─── The input

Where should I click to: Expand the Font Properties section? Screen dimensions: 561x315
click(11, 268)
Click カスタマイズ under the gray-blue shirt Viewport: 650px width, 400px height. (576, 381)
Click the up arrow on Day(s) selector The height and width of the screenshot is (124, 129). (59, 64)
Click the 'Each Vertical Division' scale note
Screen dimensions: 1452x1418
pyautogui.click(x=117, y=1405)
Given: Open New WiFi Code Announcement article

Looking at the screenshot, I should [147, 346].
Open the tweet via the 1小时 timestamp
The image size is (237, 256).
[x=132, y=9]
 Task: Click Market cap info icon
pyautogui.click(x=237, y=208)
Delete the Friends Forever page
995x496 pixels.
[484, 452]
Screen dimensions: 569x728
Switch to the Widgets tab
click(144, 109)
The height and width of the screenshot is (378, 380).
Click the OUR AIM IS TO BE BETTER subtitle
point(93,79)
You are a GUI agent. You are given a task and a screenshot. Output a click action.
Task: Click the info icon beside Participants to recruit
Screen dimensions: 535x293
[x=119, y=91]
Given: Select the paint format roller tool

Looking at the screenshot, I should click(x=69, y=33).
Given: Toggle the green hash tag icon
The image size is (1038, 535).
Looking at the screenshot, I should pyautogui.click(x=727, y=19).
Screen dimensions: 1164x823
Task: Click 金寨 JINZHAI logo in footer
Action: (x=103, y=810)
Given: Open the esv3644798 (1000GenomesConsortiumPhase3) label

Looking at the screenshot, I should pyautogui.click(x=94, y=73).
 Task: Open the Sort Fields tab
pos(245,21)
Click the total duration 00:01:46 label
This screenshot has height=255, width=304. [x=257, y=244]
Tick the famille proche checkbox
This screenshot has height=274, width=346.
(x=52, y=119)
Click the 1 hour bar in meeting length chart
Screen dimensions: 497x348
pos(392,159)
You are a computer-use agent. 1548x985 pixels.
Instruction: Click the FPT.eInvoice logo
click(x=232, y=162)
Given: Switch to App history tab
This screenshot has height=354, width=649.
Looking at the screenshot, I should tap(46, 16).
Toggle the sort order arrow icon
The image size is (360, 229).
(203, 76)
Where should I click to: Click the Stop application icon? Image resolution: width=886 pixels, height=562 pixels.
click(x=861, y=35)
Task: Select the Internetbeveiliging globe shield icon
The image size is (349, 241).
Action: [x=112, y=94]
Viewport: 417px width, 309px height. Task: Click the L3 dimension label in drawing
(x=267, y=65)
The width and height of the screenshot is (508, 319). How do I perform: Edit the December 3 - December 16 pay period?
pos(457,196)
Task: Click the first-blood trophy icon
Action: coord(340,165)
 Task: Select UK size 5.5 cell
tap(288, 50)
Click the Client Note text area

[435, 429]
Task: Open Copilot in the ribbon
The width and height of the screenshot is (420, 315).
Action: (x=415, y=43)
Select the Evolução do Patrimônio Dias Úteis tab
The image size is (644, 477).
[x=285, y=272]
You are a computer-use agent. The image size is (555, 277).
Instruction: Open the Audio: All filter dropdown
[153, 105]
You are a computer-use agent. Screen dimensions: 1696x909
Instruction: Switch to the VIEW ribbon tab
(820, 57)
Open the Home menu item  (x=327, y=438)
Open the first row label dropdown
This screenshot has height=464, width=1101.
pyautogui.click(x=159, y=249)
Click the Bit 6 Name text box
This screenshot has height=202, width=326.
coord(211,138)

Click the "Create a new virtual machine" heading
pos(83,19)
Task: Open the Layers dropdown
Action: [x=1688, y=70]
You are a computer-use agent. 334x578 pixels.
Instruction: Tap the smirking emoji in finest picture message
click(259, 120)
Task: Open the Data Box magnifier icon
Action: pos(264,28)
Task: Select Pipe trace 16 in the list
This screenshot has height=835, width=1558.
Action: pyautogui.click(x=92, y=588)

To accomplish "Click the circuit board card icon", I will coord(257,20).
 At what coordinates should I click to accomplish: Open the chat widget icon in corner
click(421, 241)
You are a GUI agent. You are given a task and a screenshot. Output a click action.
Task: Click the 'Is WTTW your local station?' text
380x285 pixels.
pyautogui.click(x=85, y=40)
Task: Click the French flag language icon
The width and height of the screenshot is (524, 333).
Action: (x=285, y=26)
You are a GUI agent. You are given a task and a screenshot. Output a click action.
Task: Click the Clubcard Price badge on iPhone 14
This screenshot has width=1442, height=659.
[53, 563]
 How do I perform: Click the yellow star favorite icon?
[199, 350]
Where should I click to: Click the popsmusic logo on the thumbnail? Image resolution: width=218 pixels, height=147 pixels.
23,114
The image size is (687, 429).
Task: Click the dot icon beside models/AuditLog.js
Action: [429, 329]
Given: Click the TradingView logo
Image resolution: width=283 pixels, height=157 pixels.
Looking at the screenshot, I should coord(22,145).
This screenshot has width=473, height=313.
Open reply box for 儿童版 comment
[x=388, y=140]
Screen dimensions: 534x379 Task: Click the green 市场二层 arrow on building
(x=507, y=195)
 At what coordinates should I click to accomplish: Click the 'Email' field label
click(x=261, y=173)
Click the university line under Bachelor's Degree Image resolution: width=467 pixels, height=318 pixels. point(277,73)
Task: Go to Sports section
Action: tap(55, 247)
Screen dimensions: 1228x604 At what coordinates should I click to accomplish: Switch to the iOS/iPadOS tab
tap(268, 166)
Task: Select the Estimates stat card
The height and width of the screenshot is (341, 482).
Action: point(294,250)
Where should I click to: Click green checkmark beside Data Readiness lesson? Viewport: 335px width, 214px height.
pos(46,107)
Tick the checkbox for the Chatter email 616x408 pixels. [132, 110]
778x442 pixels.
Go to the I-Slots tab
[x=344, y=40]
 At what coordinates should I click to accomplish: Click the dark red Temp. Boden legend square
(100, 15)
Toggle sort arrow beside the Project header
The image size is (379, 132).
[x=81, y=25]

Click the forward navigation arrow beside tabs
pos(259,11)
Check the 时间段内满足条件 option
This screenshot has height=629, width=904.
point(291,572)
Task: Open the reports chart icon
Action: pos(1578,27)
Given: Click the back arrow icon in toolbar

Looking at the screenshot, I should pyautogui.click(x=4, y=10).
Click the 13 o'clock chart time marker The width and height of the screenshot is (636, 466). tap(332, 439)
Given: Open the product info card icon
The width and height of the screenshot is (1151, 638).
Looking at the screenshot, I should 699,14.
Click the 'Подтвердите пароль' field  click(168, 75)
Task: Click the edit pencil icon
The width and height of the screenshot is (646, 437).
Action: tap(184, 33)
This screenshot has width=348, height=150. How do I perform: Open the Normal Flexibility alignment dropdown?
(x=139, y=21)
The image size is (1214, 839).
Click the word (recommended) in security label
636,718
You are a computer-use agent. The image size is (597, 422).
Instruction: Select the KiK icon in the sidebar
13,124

──────

### What the exercise asks:
Repeat exactly the lines of the listing above, from the one with "This screenshot has width=1442, height=659." down to the one with "Given: Click the TradingView logo"; both of those lines belong in the range.

### Solution to the exercise:
This screenshot has width=1442, height=659.
[53, 563]
 How do I perform: Click the yellow star favorite icon?
[199, 350]
Where should I click to: Click the popsmusic logo on the thumbnail? Image resolution: width=218 pixels, height=147 pixels.
23,114
The image size is (687, 429).
Task: Click the dot icon beside models/AuditLog.js
Action: [429, 329]
Given: Click the TradingView logo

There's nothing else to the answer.